FORT MILL, S.C. (AP) — Twenty-year-old Alex W. Guerrero knew last week he was dying. The bone cancer he had fought since 2015 was terminal.

His fiancee, Morgan Gaile Krohn, 22, and a childhood cancer survivor herself, said she knew it too.

"Alex was my soul mate, the one, from as soon as I met him last year," Krohn said. "I knew. He knew. We knew. From the first week we did everything together."

The couple met in July at Camp Happy Days, a camp near Charleston for young people with cancer. He was a volunteer. So was Krohn.

They became engaged Jan. 28 in a surprise party Guerrero threw with more than 100 people in attendance. He already had lost his lower right leg to cancer. The cancer returned in 2018.

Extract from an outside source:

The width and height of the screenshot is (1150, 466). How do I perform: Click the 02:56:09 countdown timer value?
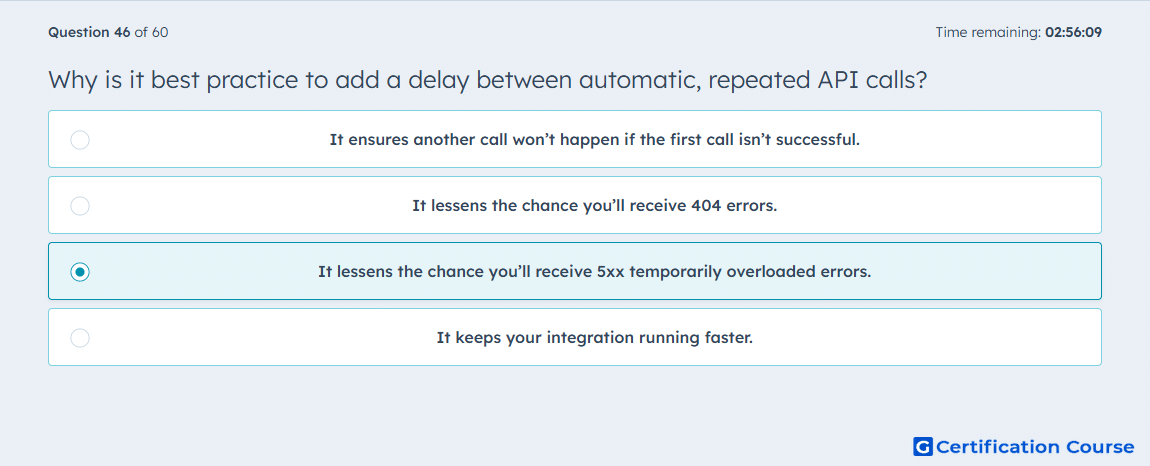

"Alex got down on his one knee. He lost the other one to cancer, and asked me to marry him," Krohn said. "I said 'yes' right away."

Still, the plan was to wait a bit.

But by Feb. 12, the end was near.

"Alex turned to me and said, 'Let's just get married tomorrow,'" Krohn said. I said 'Let's do it.'"

So they did.

On Feb. 13, in Alex's parents' living room in Fort Mill with so many people crowded in the room that the floor seemed to shake, the couple wed.

People clapped and cried and hugged. The groom kissed his bride.

On the morning of Feb. 16, a few minutes after 8 in the morning, Alex W. Guerrero died. His funeral is Feb. 20 at St. Philip Neri Catholic Church in Fort Mill.

His courage to live right to the end, his devotion to his wife, never wavered.

Alex did waveboarding behind a boat, with one leg because his other had been amputated. He got tattoos to show he was young and hip and strong. The last one was just weeks ago — for his fiancee.

He rode motorcycles and drove his jeep off-road in the mud.

Before his illness he played soccer at Nation Ford High School. On one natural leg and one prosthetic leg he attended the College of Charleston. At the school he was a student ambassador.

At the cancer camp for children Guerrero mentored other young people, including a boy who went through an amputation.

He put much of his life with cancer on social media. Hundreds of people followed his illness, treatment and adventures.

"Alex wanted to share, to inspire," said his mother, Pati Guerrero. "He was not afraid."

Luis Guerrero, Alex's father, said Alex had strong faith in God.

"He wanted to give back, and he did," Luis Guerrero said. "He was strong. My son was a warrior in his heart."

Alex's illness went on for three years. After the initial diagnosis of bone cancer in his right knee, he had a knee replacement and then the amputation. He went through many rounds of chemotherapy. Good news from treatment did not last.

The cancer would not yield.

Krohn said some people wondered why she would get married when there was likely little time to be a wife. She said there was no doubt she was doing what was right.

"I told Alex numerous times, 'I am not going anywhere and we are a couple."

Krohn said getting married was worth it, and wonderful.

"It was beautiful," she said of her wedding.

Guerrero's parents supported their son's decision to get married. They said their son wanted to be a nurse. And he always wanted to have a family.

He got a wife, for two and-a-half wonderful days.